Thursday, October 23, 2008

-2o1o- Does MTU affect your network latency?

As most of you might have already aware about, there are a few common factors that bear potential to affect the overall network performance, such as the size of bandwidth, the distance between two sending and receiving nodes, the quality of the transmission medium, the strength of the wireless signal etc. Now I'm going to discuss about something other than the common factors that affects the overall network performance, the MTU.

For simplicity's sake, I shall not confuse you passages of purple prose regarding MTU. The short yet understandable definition of MTU: MTU(Max Transmission Unit) is the maximum size of packet being sent across network without being fragmented. The pertinent question being posed is that, "How does MTU affects the latency of a network?".
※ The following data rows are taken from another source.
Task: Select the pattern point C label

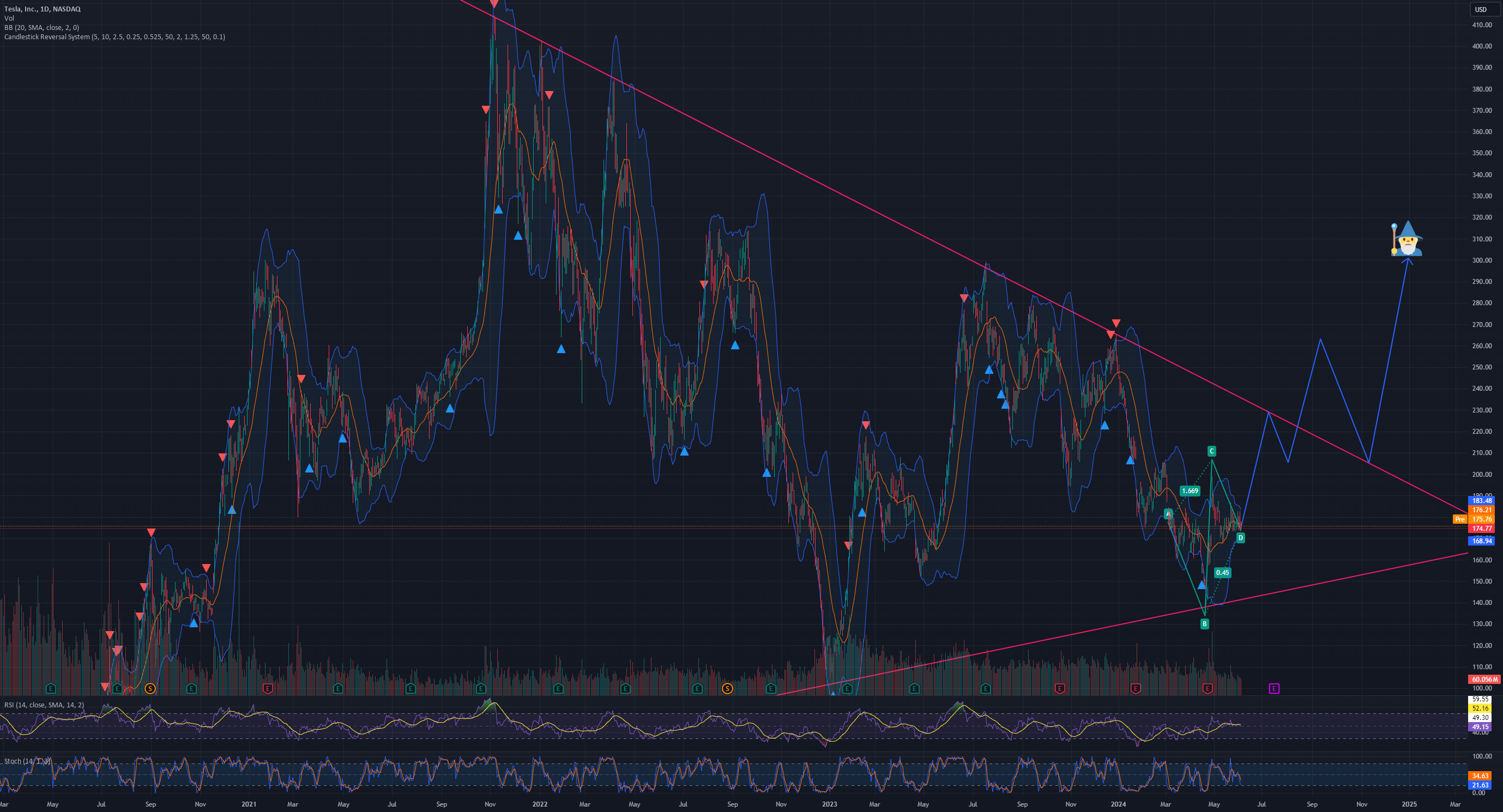Action: (1211, 451)

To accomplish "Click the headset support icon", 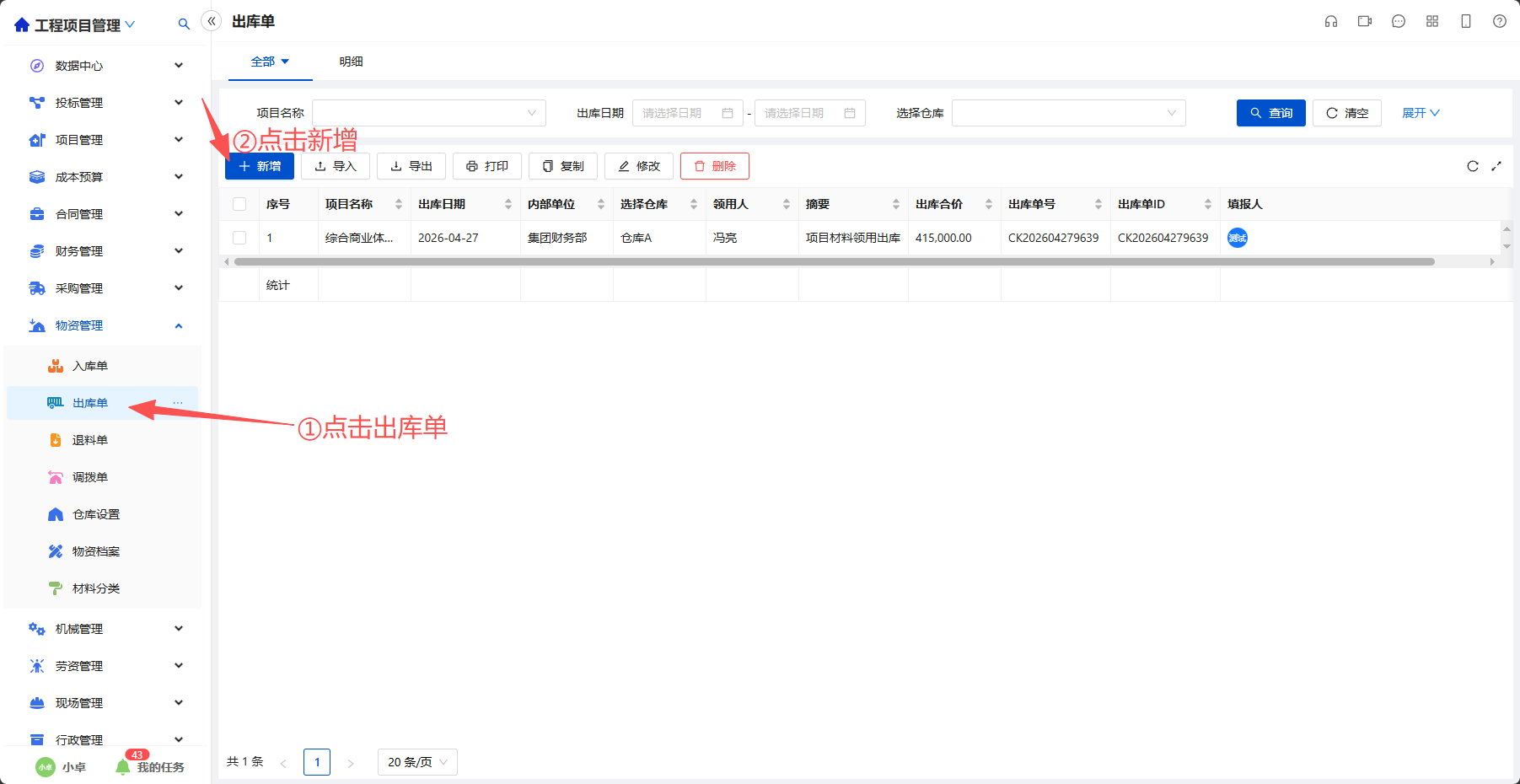I will pyautogui.click(x=1331, y=22).
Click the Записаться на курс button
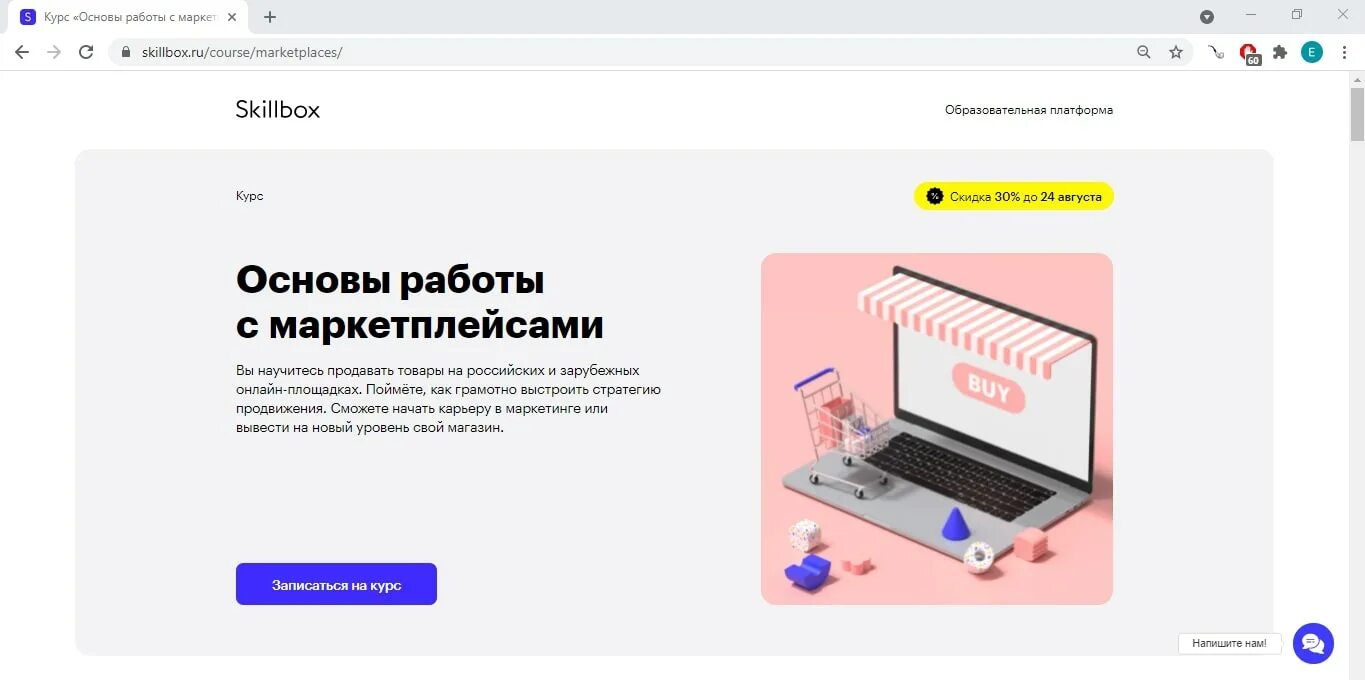The image size is (1365, 680). pos(336,584)
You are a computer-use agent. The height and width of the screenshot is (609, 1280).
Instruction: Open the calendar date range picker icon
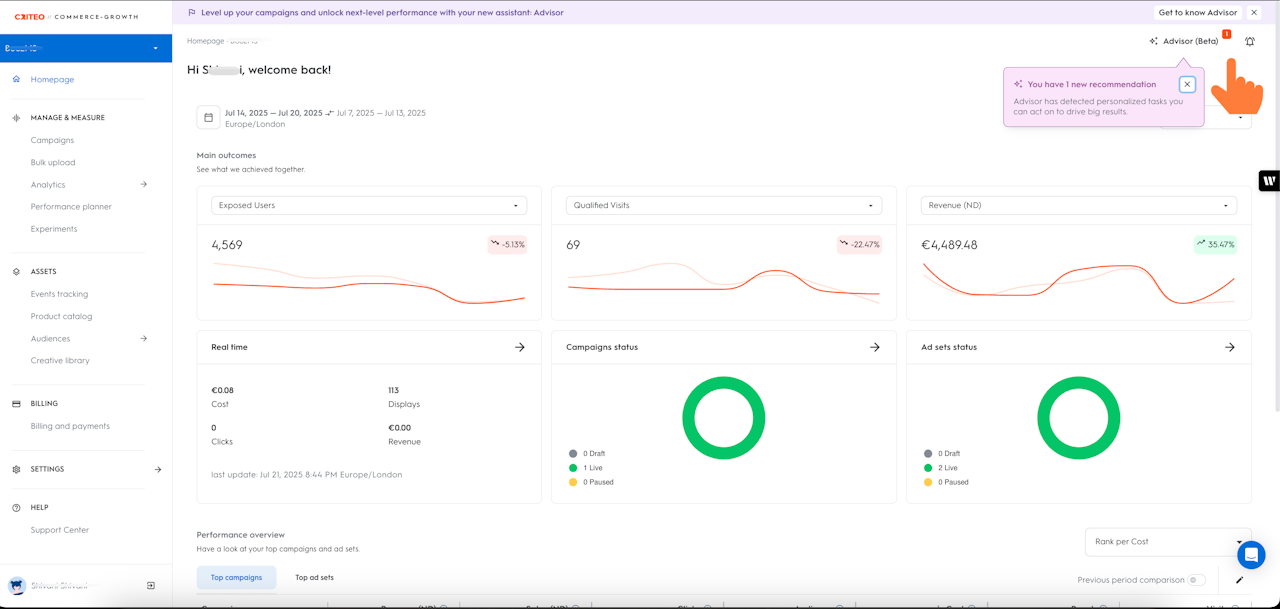point(208,118)
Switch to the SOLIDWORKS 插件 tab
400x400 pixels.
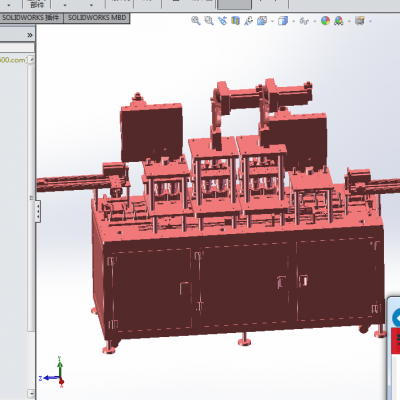pos(31,18)
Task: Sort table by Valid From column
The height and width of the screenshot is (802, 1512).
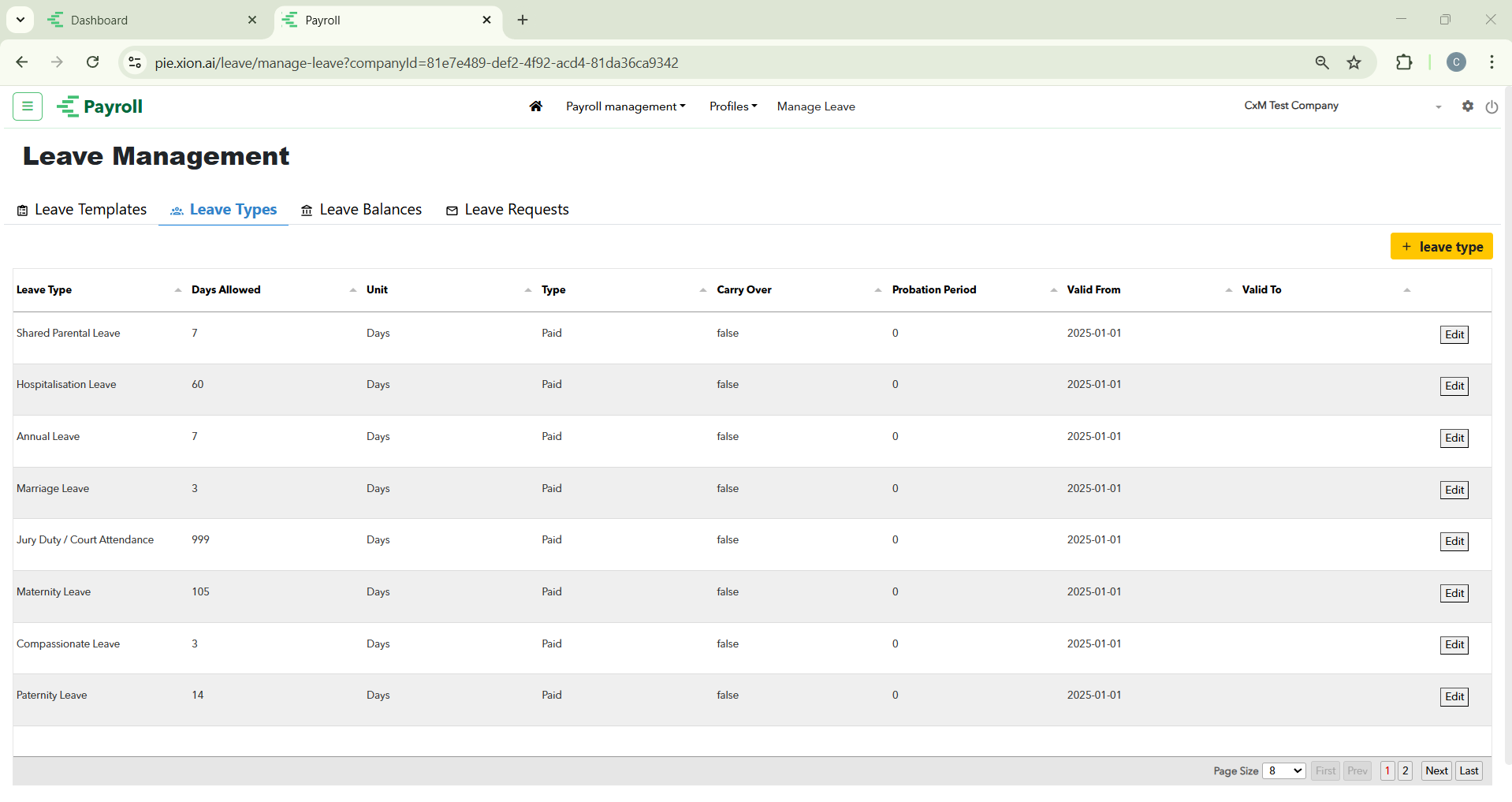Action: pyautogui.click(x=1093, y=290)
I do aware that the you as the one reading this might be a computer geek that does lots of network related stuff daily and you might think that since MTU is only a measure of the maximum size of a packet before it gets fragmented, the increment/decrement of its size would only affect the number of packets being fragmented across network and it would not affect the total capacity of a network, let alone the transmission speed. However, the nature of the network is that, every packet fragments will have a network frame attached to it. What a frame does that it carries the information like source/destination address, frame sequence, checksum, TTL, so that the intended recipient knows that the packet belongs to it upon reception by looking at the destination address. The recipient then assembles the fragmented packets in accordance with the frame sequence. 

Consequently, it's necessary for every fragmented packets to have a frame attached so that it can be received by the intended recipient and be assembled into its initial form. In conclusion, the smaller the MTU size is, the more fragments a packet need to break into, the more frames need to be sent and ultimately it leads to heavier network overhead.